Cracking FIs’ 90/10 Data Monetization Problem
When seven CEOs of the largest banks in the United States gathered on Capitol Hill earlier this month, the topics and questions lobbed at them from members of the House Financial Services Committee spanned all manner of subjects.
The focus of the hearing was, generally speaking, the evolution of financial services in the wake of the financial crisis, and of course the spotlight shone on the myriad ways that things have changed over the past decade. FinTech, cryptos, pay gaps, capital requirements and even the ethics of doing business with firearms firms were all under discussion.
And, of course, data security – or perhaps the lack thereof – was fair game. The executives who testified said they have been focusing on data security, and will continue to do so, as huge breaches have dominated the headlines.

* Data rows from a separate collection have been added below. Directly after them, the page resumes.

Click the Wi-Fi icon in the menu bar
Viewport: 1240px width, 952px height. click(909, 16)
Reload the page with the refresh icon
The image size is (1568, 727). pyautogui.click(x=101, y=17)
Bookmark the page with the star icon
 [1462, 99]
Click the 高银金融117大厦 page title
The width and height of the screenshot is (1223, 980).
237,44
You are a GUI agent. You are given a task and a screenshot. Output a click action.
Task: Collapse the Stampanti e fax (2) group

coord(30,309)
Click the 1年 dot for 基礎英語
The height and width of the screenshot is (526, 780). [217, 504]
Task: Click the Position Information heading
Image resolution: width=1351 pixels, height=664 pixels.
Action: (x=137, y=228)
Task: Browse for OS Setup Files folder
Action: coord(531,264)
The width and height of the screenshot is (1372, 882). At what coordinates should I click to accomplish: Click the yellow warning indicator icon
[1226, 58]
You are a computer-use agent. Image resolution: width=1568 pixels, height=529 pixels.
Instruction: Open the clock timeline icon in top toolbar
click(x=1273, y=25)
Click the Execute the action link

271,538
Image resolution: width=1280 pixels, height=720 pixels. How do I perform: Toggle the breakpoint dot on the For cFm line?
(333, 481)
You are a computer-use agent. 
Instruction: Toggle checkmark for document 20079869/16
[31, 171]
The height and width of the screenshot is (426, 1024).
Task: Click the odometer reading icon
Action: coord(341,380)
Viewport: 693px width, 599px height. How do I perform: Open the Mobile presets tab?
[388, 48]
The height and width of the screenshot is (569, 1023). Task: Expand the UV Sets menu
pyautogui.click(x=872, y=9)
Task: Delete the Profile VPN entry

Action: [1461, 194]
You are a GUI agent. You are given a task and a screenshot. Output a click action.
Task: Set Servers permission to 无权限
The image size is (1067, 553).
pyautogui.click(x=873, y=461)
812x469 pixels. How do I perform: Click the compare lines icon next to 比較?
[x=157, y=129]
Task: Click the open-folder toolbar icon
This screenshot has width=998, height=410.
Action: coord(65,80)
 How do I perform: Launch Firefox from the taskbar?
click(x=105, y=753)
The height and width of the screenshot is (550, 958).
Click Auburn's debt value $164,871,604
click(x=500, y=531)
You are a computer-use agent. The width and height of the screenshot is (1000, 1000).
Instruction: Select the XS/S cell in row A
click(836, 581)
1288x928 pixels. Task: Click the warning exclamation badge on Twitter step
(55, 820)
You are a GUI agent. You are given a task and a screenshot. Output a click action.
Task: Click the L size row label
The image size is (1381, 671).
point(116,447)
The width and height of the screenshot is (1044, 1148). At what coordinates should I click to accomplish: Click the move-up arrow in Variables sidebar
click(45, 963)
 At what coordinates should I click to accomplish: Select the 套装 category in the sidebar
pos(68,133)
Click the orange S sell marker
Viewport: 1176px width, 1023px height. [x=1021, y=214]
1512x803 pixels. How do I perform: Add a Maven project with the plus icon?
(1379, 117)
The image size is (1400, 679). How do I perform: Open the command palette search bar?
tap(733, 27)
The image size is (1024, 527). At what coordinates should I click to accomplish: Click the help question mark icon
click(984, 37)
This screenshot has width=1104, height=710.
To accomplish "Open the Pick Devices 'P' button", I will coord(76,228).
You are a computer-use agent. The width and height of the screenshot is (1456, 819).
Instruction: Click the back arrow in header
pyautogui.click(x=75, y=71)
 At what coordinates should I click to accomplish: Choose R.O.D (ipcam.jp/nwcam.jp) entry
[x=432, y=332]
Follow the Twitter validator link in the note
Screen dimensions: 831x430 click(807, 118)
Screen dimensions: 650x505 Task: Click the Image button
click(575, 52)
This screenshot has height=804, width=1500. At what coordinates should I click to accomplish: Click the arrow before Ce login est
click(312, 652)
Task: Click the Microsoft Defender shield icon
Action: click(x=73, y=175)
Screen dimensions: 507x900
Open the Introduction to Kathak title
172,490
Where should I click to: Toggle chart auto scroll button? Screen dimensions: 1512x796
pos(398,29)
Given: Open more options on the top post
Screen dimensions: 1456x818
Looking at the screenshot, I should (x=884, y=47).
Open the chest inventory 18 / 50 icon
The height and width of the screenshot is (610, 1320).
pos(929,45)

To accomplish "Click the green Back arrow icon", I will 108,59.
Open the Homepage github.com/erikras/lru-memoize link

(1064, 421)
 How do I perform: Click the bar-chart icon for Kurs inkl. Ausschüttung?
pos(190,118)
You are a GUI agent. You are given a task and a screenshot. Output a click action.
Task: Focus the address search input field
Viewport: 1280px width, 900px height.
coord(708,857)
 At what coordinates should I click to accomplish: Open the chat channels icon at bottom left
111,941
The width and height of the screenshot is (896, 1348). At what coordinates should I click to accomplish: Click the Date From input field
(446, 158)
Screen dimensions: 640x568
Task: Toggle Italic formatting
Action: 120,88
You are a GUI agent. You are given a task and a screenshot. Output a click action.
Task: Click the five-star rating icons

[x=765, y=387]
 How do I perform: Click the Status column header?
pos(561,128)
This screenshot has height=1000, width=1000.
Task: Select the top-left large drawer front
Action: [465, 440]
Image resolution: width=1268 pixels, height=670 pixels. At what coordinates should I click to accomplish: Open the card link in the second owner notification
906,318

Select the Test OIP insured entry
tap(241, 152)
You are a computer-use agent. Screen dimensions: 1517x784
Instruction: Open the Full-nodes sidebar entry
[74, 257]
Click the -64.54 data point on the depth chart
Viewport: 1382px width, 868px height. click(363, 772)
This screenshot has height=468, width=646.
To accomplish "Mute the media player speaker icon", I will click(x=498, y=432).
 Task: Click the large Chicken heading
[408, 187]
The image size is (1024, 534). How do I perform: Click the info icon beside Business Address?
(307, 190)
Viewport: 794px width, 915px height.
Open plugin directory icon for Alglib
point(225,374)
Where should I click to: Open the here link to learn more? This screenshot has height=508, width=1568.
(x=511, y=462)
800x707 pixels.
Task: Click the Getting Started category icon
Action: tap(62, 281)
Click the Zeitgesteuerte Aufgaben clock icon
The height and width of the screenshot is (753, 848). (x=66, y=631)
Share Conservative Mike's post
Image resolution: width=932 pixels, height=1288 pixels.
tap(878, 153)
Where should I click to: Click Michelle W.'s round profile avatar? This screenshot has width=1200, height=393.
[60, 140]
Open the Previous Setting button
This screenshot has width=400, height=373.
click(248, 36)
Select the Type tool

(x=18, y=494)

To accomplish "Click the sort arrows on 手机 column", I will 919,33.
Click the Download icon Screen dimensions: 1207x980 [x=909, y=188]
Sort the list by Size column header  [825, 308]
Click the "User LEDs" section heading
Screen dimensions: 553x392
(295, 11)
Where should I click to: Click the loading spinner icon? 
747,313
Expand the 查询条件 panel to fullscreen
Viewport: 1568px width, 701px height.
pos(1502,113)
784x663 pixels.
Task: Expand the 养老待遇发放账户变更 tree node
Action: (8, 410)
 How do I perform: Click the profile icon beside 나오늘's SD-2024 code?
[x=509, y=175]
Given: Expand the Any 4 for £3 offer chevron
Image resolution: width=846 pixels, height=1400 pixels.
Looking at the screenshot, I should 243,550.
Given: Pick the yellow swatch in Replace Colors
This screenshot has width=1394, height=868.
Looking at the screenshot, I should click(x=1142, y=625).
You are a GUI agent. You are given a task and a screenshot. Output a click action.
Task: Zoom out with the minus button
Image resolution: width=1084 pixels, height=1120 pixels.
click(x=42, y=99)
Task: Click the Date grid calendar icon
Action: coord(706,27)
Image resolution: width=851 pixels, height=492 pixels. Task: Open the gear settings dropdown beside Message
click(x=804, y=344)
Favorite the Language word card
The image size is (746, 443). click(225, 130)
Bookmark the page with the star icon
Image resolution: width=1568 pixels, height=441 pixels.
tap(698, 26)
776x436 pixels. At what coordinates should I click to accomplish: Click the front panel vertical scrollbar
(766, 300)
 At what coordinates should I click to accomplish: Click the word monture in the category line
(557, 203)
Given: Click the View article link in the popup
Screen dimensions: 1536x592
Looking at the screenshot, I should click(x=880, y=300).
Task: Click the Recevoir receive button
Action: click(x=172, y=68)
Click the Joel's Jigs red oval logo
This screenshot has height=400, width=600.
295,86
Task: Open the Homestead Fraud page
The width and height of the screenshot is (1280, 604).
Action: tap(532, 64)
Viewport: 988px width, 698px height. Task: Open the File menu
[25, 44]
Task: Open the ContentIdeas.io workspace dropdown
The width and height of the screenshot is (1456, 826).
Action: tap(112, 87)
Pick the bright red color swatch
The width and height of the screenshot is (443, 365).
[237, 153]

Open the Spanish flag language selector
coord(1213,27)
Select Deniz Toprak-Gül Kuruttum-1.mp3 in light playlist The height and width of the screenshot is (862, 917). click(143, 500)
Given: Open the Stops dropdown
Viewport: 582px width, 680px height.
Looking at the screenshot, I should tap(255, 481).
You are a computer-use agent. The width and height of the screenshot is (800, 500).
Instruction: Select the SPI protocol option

Said Bank of America CEO Brian Moynihan, “We are in, effectively, a war on cybersecurity.” Along with JPMorgan CEO Jamie Dimon, he discussed how myriad regulations and bodies governing data and its use can be counterproductive in forging an effective strategy against the bad guys.
Might there be a solution in a compliance and data security approach that can keep consumers’ data safe, even as banks monetize that very data?
The endeavor is a win-win, allowing for mutually beneficial relationships between financial institutions (FIs) and their customers – and to get there, according to Randy Koch, CEO of ARM Insight, embracing synthetic data can make all the difference.